Yaz is one of the very few players to hit 400 home runs and collect 3,000 hits (something that Babe Ruth, Ted Williams, and Joe DiMaggio never did), and was the only American Leaguer to do so until Cal Ripken, Jr. He also holds the American League record for games played and is tied with Brooks Robinson at 23 years with the same team.
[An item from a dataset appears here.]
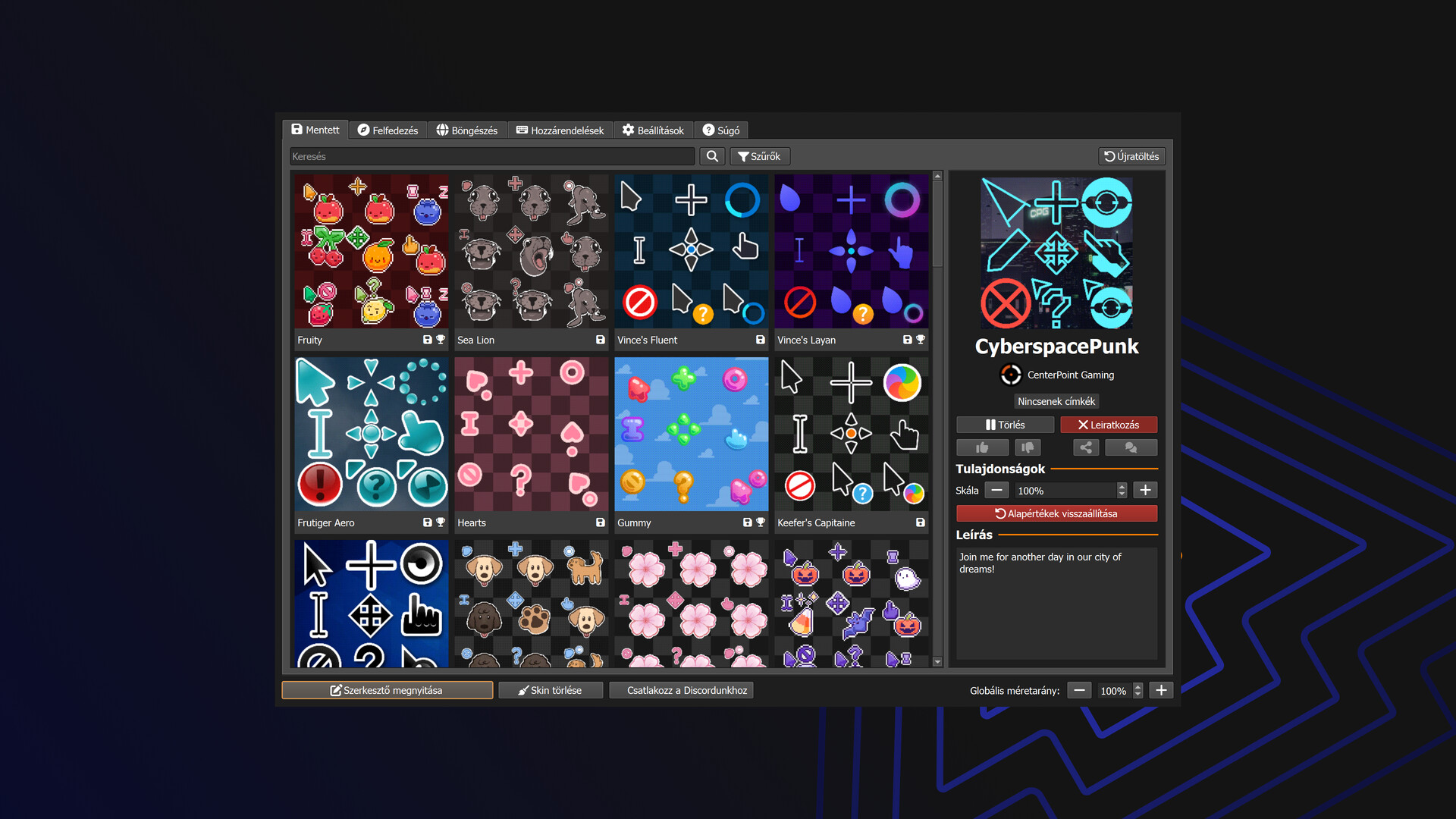This screenshot has height=819, width=1456.
Task: Switch to the Felfedezés tab
Action: [388, 130]
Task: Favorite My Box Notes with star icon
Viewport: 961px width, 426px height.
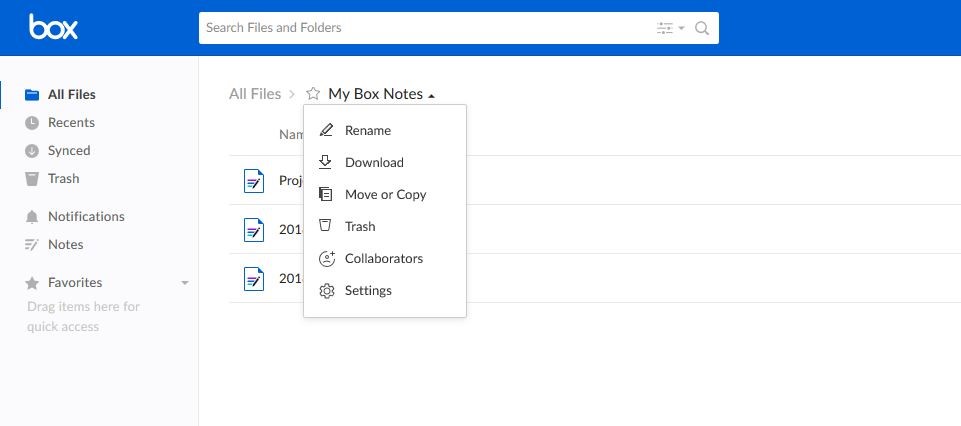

Never a great speedster, he was an excellent left fielder, mastering all the nuances of balls hit off the left field wall (the Green Monster) at Fenway Park. He also had a knack for fooling opposing runners and hitters by acting as though he was going to catch a fly ball for an out, then turning quickly to catch the ball off the wall. Many sure doubles were turned into singles by Yaz' coy ploy.
Joe Jackson (1908-1920)
"I copied Jackson's style because I thought he was the greatest hitter I had ever seen, the greatest natural hitter I ever saw. He's the guy who made me a hitter."
- Babe Ruth
Do you know who has the third highest career batting average in history? If you guessed Joe Jackson at .356, you'd be right. Ty Cobb, Connie Mack and Ruth all claimed he was the best hitter they had ever seen. Yet Jackson was out of the game by age 31 because of his alleged part in the Black Sox Scandal, when several members of the Chicago White Sox "threw" the World Series after being paid off by gamblers. Jackson always claimed his innocence in the matter, saying he kept trying to return the $5,000 he received. Although he hit well during the Series, there were several instances where his effort seemed lacking. The Black Sox Scandal rocked the game's foundations so much so that a new commissioner of baseball, Judge Kenesaw Mountain Landis, banned the guilty for life from the game. Yet the legend of Shoeless Joe lives on, even the reported story of a nameless young boy who called out to Jackson as he entered the courtroom, "Say it ain't so, Joe." Reportedly Jackson's last words on his death bed were "I'm about to face the greatest umpire of all and He knows I'm innocent."
To this day, Judge Landis' edict prevents Shoeless Joe Jackson from being eligible for the Hall of Fame.
Rickey Henderson (1979-2003)
Man of Steel
"If my uniform doesn't get dirty, I haven't done anything in the baseball game."
- Rickey Henderson
Arguably the greatest leadoff hitter in history, Rickey Henderson ended his career as the all time leader in runs scored, stolen bases and leadoff home runs. He stole over 1,400 bases - to put that in perspective, that's over 400 more than second place held by Lou Brock. He also shattered Brock's single season theft total by swiping 130 in 1982. He terrorized the opposition whenever he reached base because everyone knew he would attempt to steal.
The odd part of Henderson's career was that he never stayed with any club very long, changing teams 13 times in his 24 seasons. He played on two World Series winning teams - the Oakland A's in 1989 and the Toronto Blue Jays in 1993.
Willie Stargell (1962-1982)
"I never saw anything like it. He doesn't just hit pitchers, he takes away their dignity."
- Don Sutton
Willie Stargell was a large, gentle man by nature, but with a bat in his hand he was ferocious, launching some of the longest home runs of his era. He finished with 475 round trippers for his career, playing in an era of low scoring games. He would have hit well over 500 homers if he had not spent his first eight years at Pittsburgh's cavernous Forbes Field, the largest major league park. He helped the Pirates to World Series titles in 1971 and 1979, when he won both the league and World Series MVP awards. Few loved the game as much as Willie. As he once said about playing the game, "It's supposed to be fun. The man [umpire] says 'Play ball' not 'Work ball,' you know."